ORCS Lab - Optimisation, Data Science and Complex Systems
Research in the ORCS Lab focuses mainly on the development and application of optimisation methods to complex systems; on data science and statistical modeling; and on the applications of computational intelligence to large-scale power and energy systems.

Latest News

We're very proud to inform that the work

Multiobjective Planning of Power Distribution Networks with Facility Location for Distributed Generation

by Cristiane Taroco, Ricardo Takahashi, and Eduardo G. Carrano has been accepted for publication in the Electric Power Systems Research (IF: 1.809). This paper reports some results of Cristiane's Ph.D. work under Prof. Carrano's supervision. You can read the abstract by clicking the "Read More" button below.


Abstract: A multiobjective algorithm dedicated to simultaneously plan power distribution network and facility location, with focus on substation and distributed generation placement, is proposed in this work. This tool can perform the following operations: to plan the network topology, to assign the conductor capacities and types, to locate new generation units, and to analyze the robustness of the final network in order to help on decision making.

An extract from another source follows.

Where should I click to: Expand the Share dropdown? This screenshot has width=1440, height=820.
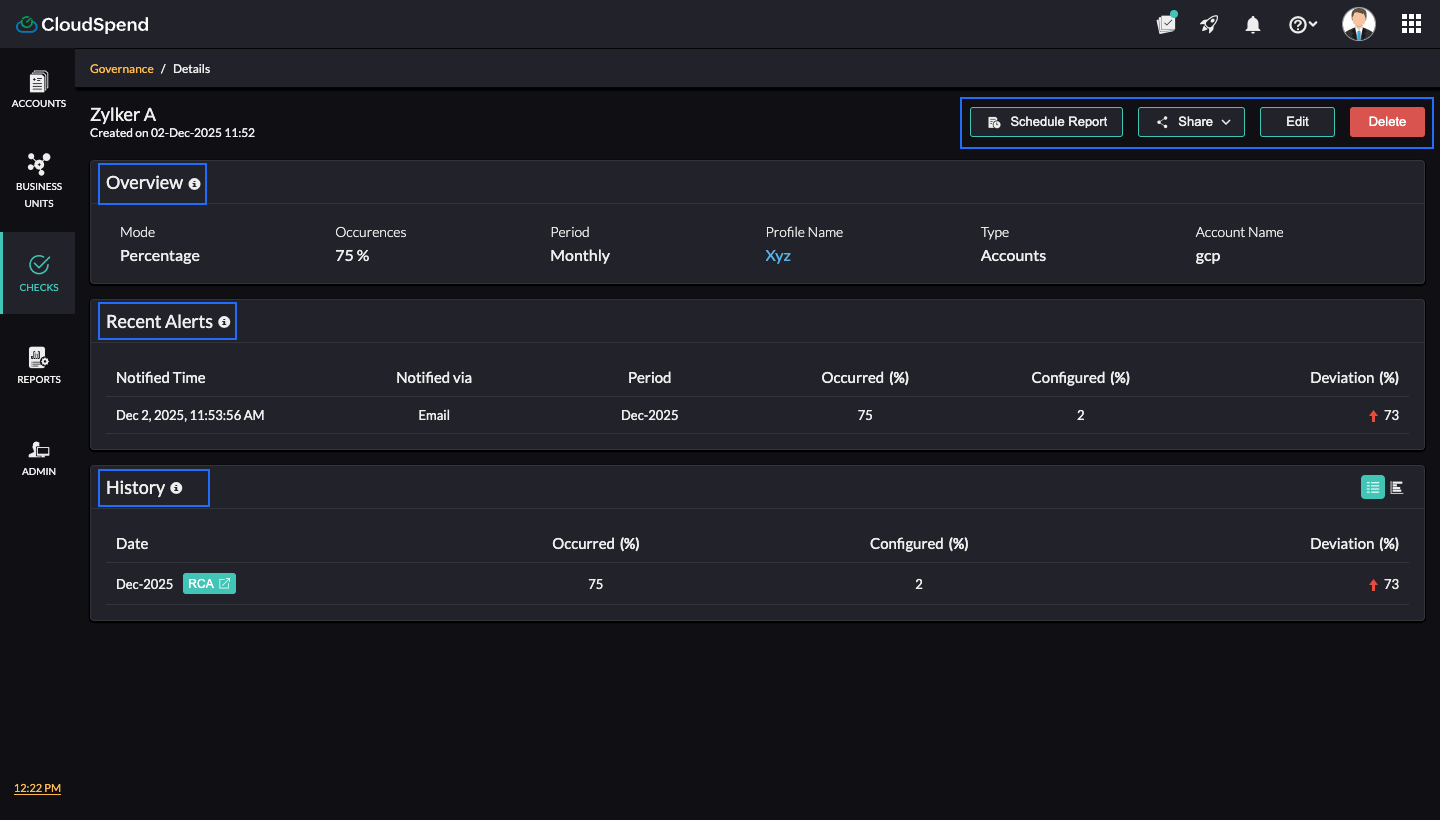pyautogui.click(x=1191, y=122)
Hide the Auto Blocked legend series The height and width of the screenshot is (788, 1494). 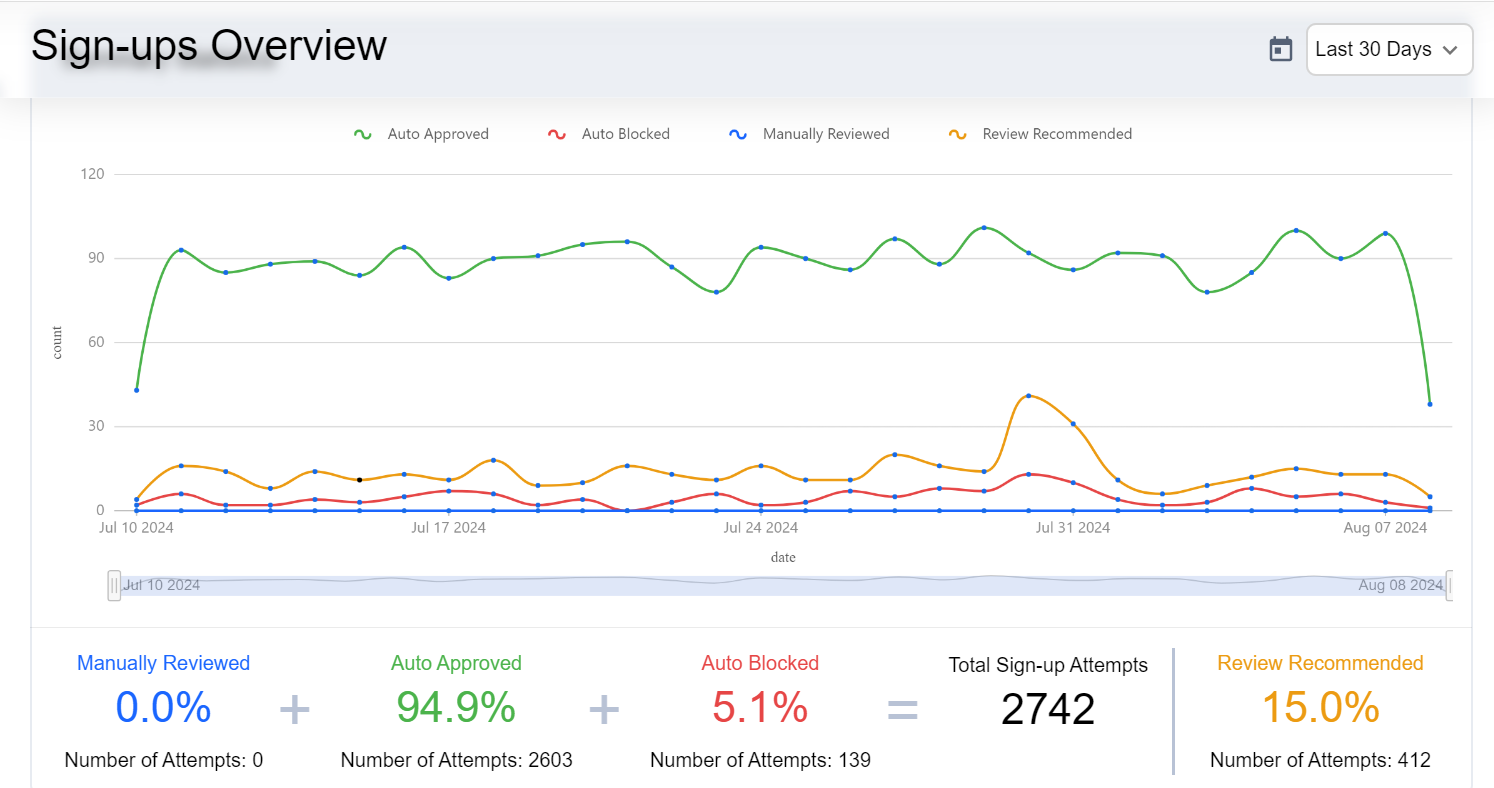[x=625, y=134]
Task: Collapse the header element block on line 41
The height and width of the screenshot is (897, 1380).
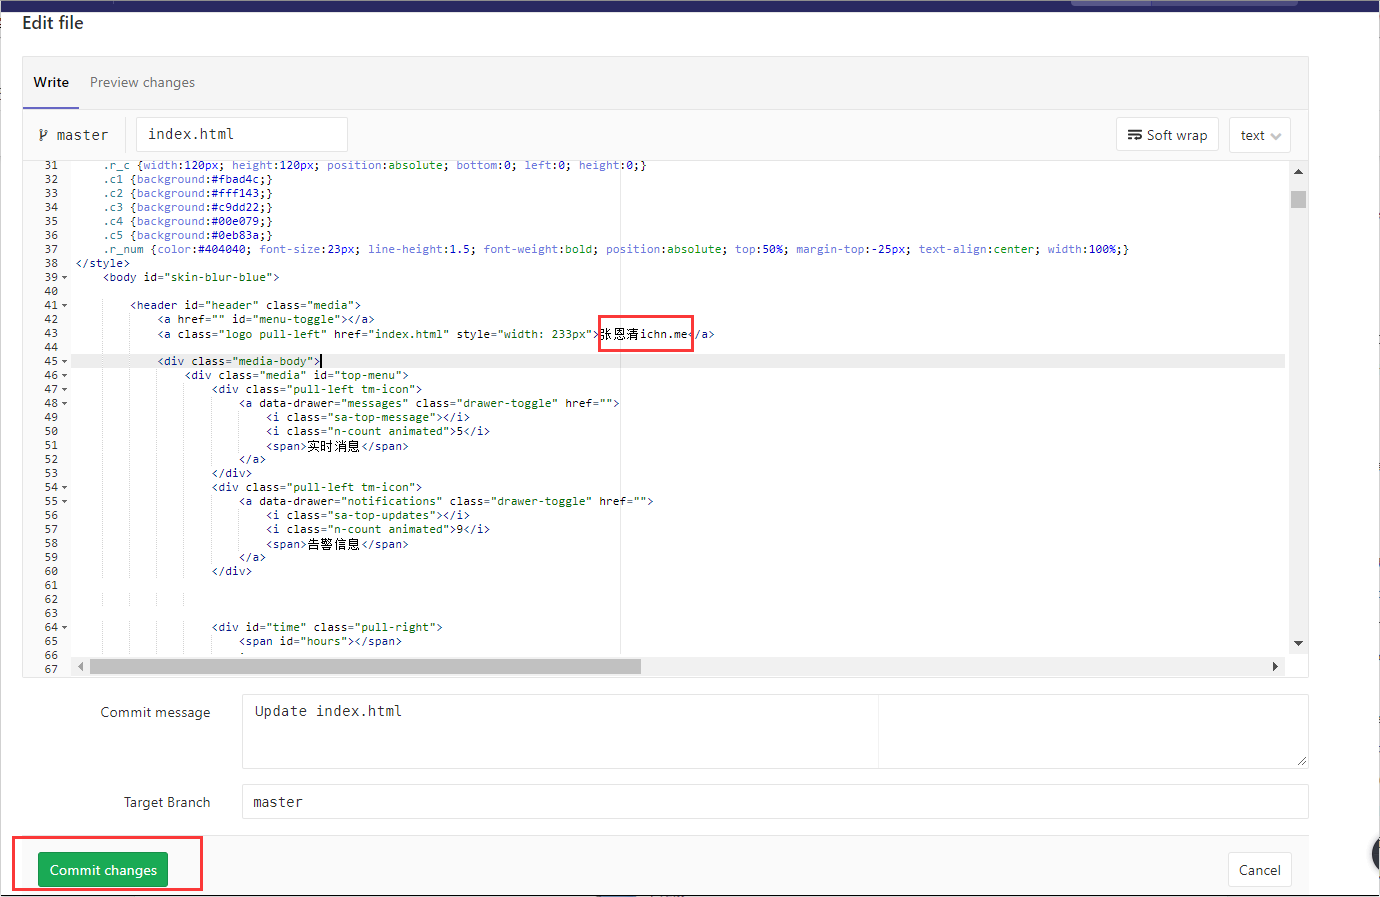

In the design procedure, the minimization of both the monetary cost and the fault cost of the network for the “most likely” peak-load scenario are considered, for a future time horizon. The optimization of those different objective functions is performed in a multiobjective setting, leading to the determination of a Pareto-optimal solution set that describes the trade-offs involved in designer choices. The optimization algorithm is composed by a multiobjective genetic algorithm, deterministic local search operators, a procedure to locate new generation units, and a Monte Carlo simulator for evaluating system robustness. Uncertainties are considered in the load growth, energy price, and power supplied by the distributed generation units. The proposed tool allows scenario analyzes that go far beyond the simple cost per kilowatt or the availability rate figures.